Las cifras en cada país son únicas, y en todos casos son espeluznantes. El sentimiento de soledad, las enfermedades mentales derivadas del estrés y otras presiones de la vida, el aislamiento de la conexión a la red, y el propio efecto aparentemente inevitable de querer mejorar el mundo (ser mejores en discursos, pegados a una realidad virtual de la que nos jactamos, a pesar de nuestra naturaleza gregaria y extraña), nos han envuelto en delgadas láminas de distancia, unos de otros. La llamada jaula de cristal, o The bell jar si citamos a la hermosa Silvia Plath, es un efecto derivado de la obsesión que tenemos por ser los buenos de la historia (negando todo aquello que no va con nuestro pensamiento o versión de la realidad) ha encontrado un aliado terrible en los algoritmos de preferencias de las redes sociales, de los canales comerciales o los buscadores inteligentes. Reducimos la realidad en un acto hedónico, y ahora el mundo es más pequeño. No acaba allí. Esa jaula la extendimos a nuestras vidas, a lo que consumimos de los demás, a las conexiones entre individuos. La campana de cristal de Silvia nos ha engullido, y así como en esa larga carta de suicidio, la tristeza nos ha tragado.

La depresión es la enfermedad más implacable a la que se enfrenta el mundo moderno, encubierta en una centena de síntomas y efectos secundarios, como la ansiedad, desordenes del sueño, la elevada taza de suicidios, y otras malformaciones de nuestros pensamientos. Nos hemos hecho adictos de realidades que consumimos mediante estímulos directos pavlovianos, como recibir notificaciones, reacciones en nuestras publicaciones, o el rating de amistades en esos contadores públicos; no importa lo que sucede en el mundo de lo privado, ya que no es una vitrina deseable. Dependemos de lo que los demás hacen respecto a nosotros para existir. Una versión retorcida de ese final de autorrealización de Evangelion al entender que se es parte de un todo, pero filtrado por un tamiz de la dependencia de la aceptación reconocible de esas acciones afirmativas. Hablamos sin hablar, nos conectamos de manera indirecta, siendo personajes de esa realidad que existe en nuestra mente. Las personas son avatares de ellas mismas, y nuestras relaciones ocurren entre esas figuras, como histriones a los que manejamos, pero de los que no somos completamente conscientes. Llevamos la discusión de la realidad como un conglomerado virtual a un espejo roto de subrealidades que se separan unas de otras. Vivimos en un mundo que ha elegido ser ciego ante lo que nos daña (según esa forma de ver el mundo idealizado a nuestro capricho), y en el que no aterrizamos completamente.
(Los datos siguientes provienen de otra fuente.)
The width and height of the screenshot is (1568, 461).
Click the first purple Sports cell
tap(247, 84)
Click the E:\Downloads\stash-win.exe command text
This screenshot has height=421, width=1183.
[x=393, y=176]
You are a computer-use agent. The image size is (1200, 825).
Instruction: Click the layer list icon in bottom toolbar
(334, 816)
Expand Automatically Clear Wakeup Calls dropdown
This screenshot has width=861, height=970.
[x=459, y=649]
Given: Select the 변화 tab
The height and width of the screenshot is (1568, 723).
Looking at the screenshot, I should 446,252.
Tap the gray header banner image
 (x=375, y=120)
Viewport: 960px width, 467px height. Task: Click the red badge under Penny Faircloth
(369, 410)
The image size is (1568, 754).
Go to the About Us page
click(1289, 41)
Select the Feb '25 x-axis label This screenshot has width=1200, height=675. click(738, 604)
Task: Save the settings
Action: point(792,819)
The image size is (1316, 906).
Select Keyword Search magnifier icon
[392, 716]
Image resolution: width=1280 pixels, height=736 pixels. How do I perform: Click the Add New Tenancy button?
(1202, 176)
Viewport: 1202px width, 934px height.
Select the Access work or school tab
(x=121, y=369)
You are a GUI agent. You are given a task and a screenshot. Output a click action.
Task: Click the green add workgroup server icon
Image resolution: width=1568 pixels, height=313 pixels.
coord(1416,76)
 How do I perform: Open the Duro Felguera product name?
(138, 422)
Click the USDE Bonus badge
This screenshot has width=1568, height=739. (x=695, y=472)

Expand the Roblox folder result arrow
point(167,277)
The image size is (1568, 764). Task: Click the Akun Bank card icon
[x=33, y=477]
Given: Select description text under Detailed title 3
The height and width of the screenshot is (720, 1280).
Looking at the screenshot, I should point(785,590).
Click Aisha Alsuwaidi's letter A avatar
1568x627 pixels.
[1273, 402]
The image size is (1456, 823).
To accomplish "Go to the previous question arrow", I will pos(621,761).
En esta enfermedad de la personalidad, estamos constantemente arrinconados a la bipolaridad de las redes sociales, donde somos y no, dependiendo de lo bueno o malo que los demás piensan de ese espejismo de nosotros que proyectamos entre comentarios, fotografías y memes. El sentimiento de vacío, de impertinencia, es esa nueva soledad a la que nos vemos arrastrados, y de la que tenemos que entender que no basta con señalar, ya que quedamos fuera del camino, dejamos de existir. Alonso de Quijada no camina por un mundo donde nadie lo ve ni lo escucha. La soledad a la que nos hemos entregado conscientemente pule los muros de cristal que hacen con cada palabra más denso el aire.